==== Excerpt provided

In 1886, he attended the Seventh International Oriental Congress in Vienna, as well as the Colonial and Indian Exhibition in London, thus building an international network of acquaintances. In 1887, after disagreements with museum director Lindor Serrurier, Pleyte was hired as curator of the Ethnographisch Museum Artis, where the ethnological collection of the Society Natura Artis Magistra was managed. Besides a guide for the collection, Pleyte wrote during his Amsterdam period a large number of articles in scientific journals. Pleyte's promotion in 1896 to manager of the collection resulted in friction with the management of zoo. He subsequently became a Director of Brill; his father, an Egyptologist, served on the Board as well. In 1897, he developed an eight-volume catalog for the museum with an ethnographic collection of the South Seas. In the same year, he was asked to participate in the colonial exhibition at the Dutch pavilion of the 1900 World Exhibition in Paris. For this, he traveled to the Dutch East Indies, Sumatra, and Bali gathering artifacts, a trip which left a great impression upon him and inspired him to write a number of publications on Indonesian antiquities.

In 1902, he moved to Batavia, where he served as Lecturer on Indonesian Ethnology at the Gymnasium William III, a position he held until 1913. From 1915 until his death in 1917, he taught history and ethnology at the Administration School in Batavia, which trained government officials. In addition, he worked as a curator at the Royal Batavian Society of Arts and Sciences (now the National Museum of Indonesia in Jakarta), where he carried out many changes. According to Professor Raden Pandji Soejono, the most important classification work on neolithic Indonesian adzes was done by Pleyte.

==Personal life==
Pleyte married Lina Eliza Alice Chavannes; they had six children. He died at the age of 54 due to a severe asthma attack.

========
==== Stored data

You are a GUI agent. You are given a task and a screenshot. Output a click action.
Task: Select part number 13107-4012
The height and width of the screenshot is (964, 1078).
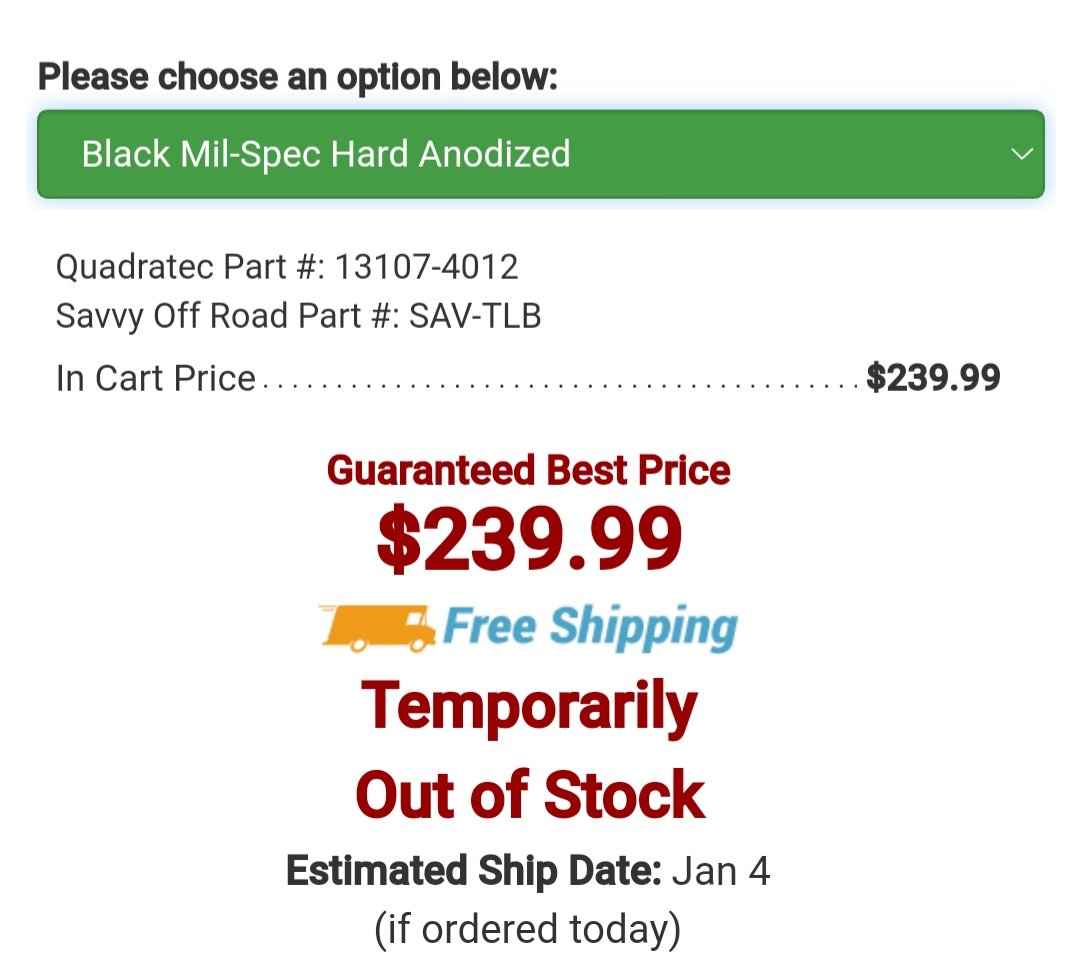click(427, 267)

========

## What to work on
A: Answer these from the excerpt on Pleyte:
(i) In what year did Pleyte move to Batavia?
(ii) How many volumes did the catalog he developed in 1897 have?
(iii) How many children did Pleyte and Lina Eliza Alice Chavannes have?
B: Return the passage of the excerpt on Pleyte between "In 1902, he" and "done by Pleyte.", inclusive.
The material is not needed for anything here.

## Outputs for the tasks
A:
(i) 1902
(ii) Eight
(iii) Six

B:
In 1902, he moved to Batavia, where he served as Lecturer on Indonesian Ethnology at the Gymnasium William III, a position he held until 1913. From 1915 until his death in 1917, he taught history and ethnology at the Administration School in Batavia, which trained government officials. In addition, he worked as a curator at the Royal Batavian Society of Arts and Sciences (now the National Museum of Indonesia in Jakarta), where he carried out many changes. According to Professor Raden Pandji Soejono, the most important classification work on neolithic Indonesian adzes was done by Pleyte.